Like any great organisation that understand themselves and their objectives well, we too have to understand our ourselves and what we hope to achieve. Only by having our objectives in mind can we assess the risk we are willing to take to achieve it, that much is obvious. We know that risk is a daily action, we take risks every single day of our lives, but the real important risks we take are those with long lasting effects on who we are, the path we take, the wellbeing we add to ourselves. This is one of the things we’re not good at, we too often take risks as they spring out into our lives as if to surprise us that they were ever there. Imagine an organisation tackling risks only as they appeared and never as they predicted; oh the stress! So then, why is it that we do the same in our lives?
So firstly appetite for risk is knowing why it is worth to take the risk even when the risk has yet to appear in your life.
What we also don’t do well is seeing our risk appetite as a polarisation effect. That we “know” that a result of this risk or that, we will or will not do this. Most of us know that a polarisation of any belief is not good. To keep an open mind is the introduction of any critical thought, of empathy with another. So like so, ones risk appetite shall never be set in stone. We must understand the guard rails in which we must operate within. It is often fear/ fear of failure that drives the polarisation of why we should not take a risk and my one admiration of fear is that it is incredibly convincing, that fear’s grip makes you easily believe that what it says is true, forcing away all other beliefs that might say otherwise.
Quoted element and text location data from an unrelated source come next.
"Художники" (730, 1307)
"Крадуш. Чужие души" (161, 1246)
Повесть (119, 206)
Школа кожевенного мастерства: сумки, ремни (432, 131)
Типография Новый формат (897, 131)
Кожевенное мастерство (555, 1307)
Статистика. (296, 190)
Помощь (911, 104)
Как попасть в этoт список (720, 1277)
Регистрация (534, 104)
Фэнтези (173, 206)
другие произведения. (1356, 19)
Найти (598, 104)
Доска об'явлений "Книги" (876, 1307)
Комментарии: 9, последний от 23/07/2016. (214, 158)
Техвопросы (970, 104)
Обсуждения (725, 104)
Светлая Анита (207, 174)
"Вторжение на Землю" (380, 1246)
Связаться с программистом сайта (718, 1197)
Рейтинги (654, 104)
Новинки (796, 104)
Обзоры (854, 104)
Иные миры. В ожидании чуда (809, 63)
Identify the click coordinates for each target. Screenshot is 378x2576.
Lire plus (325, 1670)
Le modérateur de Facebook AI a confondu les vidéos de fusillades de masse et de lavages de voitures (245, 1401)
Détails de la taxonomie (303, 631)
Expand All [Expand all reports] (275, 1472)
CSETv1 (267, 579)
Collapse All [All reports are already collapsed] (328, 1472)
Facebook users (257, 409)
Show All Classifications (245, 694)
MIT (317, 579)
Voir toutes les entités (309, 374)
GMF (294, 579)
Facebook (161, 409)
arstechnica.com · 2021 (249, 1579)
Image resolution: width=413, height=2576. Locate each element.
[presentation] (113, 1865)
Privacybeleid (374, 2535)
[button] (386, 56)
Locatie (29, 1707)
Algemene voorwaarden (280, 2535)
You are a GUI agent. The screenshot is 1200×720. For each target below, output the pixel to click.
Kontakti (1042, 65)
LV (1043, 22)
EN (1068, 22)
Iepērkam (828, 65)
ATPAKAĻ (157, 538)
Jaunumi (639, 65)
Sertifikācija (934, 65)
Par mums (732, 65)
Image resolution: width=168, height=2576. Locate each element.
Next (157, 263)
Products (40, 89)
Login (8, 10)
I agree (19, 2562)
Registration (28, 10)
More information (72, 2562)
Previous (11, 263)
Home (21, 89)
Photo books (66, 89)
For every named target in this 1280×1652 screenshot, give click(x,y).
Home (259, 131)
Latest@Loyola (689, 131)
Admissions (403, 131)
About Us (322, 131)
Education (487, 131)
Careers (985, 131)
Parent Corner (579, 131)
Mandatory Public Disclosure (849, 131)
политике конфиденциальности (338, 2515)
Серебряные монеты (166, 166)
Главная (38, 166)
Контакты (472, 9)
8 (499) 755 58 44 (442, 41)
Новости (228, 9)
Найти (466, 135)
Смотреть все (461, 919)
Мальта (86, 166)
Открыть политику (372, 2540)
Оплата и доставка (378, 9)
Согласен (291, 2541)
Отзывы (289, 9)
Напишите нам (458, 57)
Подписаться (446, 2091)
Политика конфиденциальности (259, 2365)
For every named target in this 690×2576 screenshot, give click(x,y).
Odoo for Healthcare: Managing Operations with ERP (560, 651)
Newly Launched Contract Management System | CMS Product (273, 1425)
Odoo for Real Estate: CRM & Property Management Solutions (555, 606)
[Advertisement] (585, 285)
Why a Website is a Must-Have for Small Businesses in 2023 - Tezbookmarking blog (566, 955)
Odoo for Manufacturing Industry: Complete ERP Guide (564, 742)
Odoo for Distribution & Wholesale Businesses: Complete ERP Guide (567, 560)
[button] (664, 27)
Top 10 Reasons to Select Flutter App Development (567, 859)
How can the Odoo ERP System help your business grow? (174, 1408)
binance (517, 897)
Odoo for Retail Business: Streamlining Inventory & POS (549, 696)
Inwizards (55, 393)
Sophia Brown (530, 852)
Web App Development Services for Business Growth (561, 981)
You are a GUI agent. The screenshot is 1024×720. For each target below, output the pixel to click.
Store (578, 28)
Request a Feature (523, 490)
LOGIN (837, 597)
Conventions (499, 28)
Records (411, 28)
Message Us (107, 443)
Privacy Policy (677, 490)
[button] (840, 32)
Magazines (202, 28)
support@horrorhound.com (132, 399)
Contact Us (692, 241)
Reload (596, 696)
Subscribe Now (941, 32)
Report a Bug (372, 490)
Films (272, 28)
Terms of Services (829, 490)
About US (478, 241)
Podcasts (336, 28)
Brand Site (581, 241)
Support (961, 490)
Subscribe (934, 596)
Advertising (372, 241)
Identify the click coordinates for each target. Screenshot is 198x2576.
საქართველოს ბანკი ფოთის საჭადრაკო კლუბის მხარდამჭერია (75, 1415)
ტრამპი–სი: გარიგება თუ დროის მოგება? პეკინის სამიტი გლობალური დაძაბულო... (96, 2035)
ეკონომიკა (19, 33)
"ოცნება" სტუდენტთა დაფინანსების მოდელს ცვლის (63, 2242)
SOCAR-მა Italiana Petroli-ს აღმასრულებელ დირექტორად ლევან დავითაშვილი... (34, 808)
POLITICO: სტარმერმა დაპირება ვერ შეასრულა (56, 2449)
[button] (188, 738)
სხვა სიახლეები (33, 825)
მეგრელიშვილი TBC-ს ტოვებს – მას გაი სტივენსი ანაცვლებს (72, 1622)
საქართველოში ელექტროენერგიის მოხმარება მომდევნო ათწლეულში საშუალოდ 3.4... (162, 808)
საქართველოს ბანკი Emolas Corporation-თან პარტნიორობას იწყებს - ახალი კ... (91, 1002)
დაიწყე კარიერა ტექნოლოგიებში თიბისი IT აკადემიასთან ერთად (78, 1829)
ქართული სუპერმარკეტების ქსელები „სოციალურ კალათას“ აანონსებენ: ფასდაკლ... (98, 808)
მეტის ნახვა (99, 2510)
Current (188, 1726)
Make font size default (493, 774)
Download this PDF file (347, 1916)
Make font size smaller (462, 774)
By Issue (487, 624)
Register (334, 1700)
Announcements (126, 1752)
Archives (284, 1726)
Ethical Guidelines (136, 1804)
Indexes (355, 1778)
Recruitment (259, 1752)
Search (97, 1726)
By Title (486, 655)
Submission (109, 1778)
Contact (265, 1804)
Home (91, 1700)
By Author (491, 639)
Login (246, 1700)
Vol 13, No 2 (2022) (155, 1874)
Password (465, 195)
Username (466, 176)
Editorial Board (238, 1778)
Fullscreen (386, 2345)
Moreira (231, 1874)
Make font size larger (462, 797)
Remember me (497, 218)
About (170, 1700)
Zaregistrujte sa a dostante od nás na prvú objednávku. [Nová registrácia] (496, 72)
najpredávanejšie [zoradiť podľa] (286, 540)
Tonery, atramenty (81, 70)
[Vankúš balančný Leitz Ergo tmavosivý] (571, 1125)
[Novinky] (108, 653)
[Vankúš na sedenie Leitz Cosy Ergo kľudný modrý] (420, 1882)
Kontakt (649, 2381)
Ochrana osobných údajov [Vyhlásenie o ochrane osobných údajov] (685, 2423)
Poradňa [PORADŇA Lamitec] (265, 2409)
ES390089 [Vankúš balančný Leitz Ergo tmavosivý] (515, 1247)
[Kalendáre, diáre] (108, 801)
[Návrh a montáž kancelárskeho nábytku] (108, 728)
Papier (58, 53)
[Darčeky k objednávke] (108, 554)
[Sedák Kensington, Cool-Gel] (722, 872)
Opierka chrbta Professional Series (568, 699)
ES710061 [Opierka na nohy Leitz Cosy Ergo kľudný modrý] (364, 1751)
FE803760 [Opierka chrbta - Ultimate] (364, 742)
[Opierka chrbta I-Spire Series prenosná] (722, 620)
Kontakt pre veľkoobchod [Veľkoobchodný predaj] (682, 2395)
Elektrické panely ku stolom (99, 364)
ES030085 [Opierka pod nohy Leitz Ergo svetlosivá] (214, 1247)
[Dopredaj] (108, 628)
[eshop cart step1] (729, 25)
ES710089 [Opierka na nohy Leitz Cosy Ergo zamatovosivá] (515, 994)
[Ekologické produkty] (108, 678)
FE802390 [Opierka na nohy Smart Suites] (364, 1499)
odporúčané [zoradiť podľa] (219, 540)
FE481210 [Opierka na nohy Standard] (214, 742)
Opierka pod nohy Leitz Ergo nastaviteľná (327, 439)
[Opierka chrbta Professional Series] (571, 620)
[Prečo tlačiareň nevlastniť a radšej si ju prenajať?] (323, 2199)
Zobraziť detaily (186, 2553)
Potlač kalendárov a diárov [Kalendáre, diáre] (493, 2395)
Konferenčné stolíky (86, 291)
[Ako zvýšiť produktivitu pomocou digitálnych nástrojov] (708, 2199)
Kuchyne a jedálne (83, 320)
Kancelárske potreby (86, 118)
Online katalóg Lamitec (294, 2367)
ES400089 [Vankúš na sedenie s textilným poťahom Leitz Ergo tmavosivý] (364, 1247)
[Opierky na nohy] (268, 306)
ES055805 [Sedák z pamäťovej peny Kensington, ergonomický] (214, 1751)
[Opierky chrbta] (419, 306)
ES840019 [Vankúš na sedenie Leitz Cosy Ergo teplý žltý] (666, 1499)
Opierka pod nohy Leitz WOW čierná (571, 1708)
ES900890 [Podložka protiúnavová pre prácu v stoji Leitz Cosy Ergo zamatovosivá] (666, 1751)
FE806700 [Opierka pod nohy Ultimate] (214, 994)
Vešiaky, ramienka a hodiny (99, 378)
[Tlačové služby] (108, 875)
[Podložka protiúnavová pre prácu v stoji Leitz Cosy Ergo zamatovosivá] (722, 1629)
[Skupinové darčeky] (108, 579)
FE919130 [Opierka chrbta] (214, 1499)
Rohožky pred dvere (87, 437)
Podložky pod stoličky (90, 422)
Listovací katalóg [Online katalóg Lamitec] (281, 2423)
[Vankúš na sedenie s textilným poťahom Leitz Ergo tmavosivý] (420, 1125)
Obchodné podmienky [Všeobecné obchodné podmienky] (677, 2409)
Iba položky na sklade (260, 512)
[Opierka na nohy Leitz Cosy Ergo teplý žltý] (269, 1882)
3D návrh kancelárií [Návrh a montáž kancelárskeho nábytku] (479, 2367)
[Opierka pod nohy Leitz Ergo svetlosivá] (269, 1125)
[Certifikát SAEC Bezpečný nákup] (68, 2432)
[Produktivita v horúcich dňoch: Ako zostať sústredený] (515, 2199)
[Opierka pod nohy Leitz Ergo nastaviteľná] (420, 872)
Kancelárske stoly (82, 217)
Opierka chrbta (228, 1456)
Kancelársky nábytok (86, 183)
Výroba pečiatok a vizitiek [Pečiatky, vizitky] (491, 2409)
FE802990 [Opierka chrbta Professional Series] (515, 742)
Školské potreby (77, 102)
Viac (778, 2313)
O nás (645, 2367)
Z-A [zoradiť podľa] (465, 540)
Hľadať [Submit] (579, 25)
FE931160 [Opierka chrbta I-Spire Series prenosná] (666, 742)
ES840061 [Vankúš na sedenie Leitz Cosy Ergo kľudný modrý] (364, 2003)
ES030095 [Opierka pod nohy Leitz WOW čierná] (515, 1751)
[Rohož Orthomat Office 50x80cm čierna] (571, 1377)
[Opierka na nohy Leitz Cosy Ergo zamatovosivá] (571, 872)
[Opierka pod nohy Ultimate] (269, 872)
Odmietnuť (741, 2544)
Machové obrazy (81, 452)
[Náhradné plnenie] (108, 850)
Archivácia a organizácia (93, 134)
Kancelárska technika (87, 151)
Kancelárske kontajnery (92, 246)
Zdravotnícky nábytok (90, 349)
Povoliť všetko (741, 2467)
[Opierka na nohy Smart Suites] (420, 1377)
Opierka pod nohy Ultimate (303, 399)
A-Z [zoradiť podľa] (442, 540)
So secondly, as our world changes ever so fast, our appetite for risk must also change with it.
The last point I’d like to make is the understanding of how risk affects and is affected by our internal and external environment. With any risk we take, we must take into account the full range of benefits and consequences and not just pick those that support your own argument. This is incredibly important because too often do we refuse to accept the existence of one or the other when making decisions. The textbook definition of these considerations include; financial, health, recreational, ethical, social and information. I’ll leave it to you to think about these and where you might do better to think about.
The appetite for risk is complex because we as humans are inherently complex. We all have our views and beliefs on what levels of risk are acceptable to us; too often do we express those views to others without the full consideration of our own views. Is there a right way to approach risk? no, not really, but there often is a more better way than you may think.
Thanks for reading. What is your risk appetite?
Wishing you all the best, Jason.
Feature image – Moving to London, a risk I chose to take even against all odds and logic at the time but has defined much of who I am and what I know to this day. Taken on the 17th of January 2019.